= What to produce =
Of the lines listed below, return exactly those that run from the line containing "Image resolution: width=1351" through the line containing "You are a GUI", both included.

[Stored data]

----

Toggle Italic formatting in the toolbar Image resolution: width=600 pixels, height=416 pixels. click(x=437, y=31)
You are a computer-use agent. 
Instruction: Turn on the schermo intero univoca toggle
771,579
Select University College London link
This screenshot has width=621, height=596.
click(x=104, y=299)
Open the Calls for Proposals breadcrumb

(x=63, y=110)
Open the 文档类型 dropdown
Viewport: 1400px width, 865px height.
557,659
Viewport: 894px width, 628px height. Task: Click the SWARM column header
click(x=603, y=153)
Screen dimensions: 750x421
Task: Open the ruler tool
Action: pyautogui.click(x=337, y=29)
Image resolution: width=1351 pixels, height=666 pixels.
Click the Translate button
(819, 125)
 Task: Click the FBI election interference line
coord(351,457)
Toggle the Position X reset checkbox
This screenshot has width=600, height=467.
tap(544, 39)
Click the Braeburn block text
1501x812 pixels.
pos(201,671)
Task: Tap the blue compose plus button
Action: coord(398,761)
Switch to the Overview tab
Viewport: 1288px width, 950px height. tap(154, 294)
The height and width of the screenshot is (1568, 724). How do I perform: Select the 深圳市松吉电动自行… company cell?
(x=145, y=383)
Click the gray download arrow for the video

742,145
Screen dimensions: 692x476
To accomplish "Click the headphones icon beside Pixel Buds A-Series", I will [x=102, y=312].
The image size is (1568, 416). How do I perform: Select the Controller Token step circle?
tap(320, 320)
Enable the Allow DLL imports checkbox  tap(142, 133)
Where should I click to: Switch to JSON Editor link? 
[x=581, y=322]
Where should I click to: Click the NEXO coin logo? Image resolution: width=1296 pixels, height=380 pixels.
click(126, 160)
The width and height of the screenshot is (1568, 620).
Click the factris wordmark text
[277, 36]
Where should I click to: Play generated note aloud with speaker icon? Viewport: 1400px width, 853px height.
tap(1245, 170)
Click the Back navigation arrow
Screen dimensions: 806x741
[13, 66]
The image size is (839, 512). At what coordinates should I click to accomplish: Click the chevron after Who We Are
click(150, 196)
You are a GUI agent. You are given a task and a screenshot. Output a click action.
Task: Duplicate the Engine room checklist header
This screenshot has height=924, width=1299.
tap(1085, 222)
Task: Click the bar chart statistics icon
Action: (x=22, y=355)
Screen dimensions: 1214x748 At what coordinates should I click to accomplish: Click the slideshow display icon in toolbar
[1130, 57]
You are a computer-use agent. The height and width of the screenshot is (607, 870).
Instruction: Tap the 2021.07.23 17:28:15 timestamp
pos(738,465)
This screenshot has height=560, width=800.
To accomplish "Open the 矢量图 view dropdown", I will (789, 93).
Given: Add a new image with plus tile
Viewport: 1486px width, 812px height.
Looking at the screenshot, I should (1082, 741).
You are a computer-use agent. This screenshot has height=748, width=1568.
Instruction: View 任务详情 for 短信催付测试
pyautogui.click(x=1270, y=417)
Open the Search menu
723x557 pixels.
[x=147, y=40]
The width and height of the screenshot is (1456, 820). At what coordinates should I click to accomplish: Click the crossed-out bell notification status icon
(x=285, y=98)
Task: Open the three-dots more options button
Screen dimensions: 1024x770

----

= Written response =
Image resolution: width=1351 pixels, height=666 pixels.
Click the Translate button
(819, 125)
 Task: Click the FBI election interference line
coord(351,457)
Toggle the Position X reset checkbox
This screenshot has width=600, height=467.
tap(544, 39)
Click the Braeburn block text
1501x812 pixels.
pos(201,671)
Task: Tap the blue compose plus button
Action: coord(398,761)
Switch to the Overview tab
Viewport: 1288px width, 950px height. tap(154, 294)
The height and width of the screenshot is (1568, 724). How do I perform: Select the 深圳市松吉电动自行… company cell?
(x=145, y=383)
Click the gray download arrow for the video

742,145
Screen dimensions: 692x476
To accomplish "Click the headphones icon beside Pixel Buds A-Series", I will [x=102, y=312].
The image size is (1568, 416). How do I perform: Select the Controller Token step circle?
tap(320, 320)
Enable the Allow DLL imports checkbox  tap(142, 133)
Where should I click to: Switch to JSON Editor link? 
[x=581, y=322]
Where should I click to: Click the NEXO coin logo? Image resolution: width=1296 pixels, height=380 pixels.
click(126, 160)
The width and height of the screenshot is (1568, 620).
Click the factris wordmark text
[277, 36]
Where should I click to: Play generated note aloud with speaker icon? Viewport: 1400px width, 853px height.
tap(1245, 170)
Click the Back navigation arrow
Screen dimensions: 806x741
[13, 66]
The image size is (839, 512). At what coordinates should I click to accomplish: Click the chevron after Who We Are
click(150, 196)
You are a GUI agent. You are given a task and a screenshot. Output a click action.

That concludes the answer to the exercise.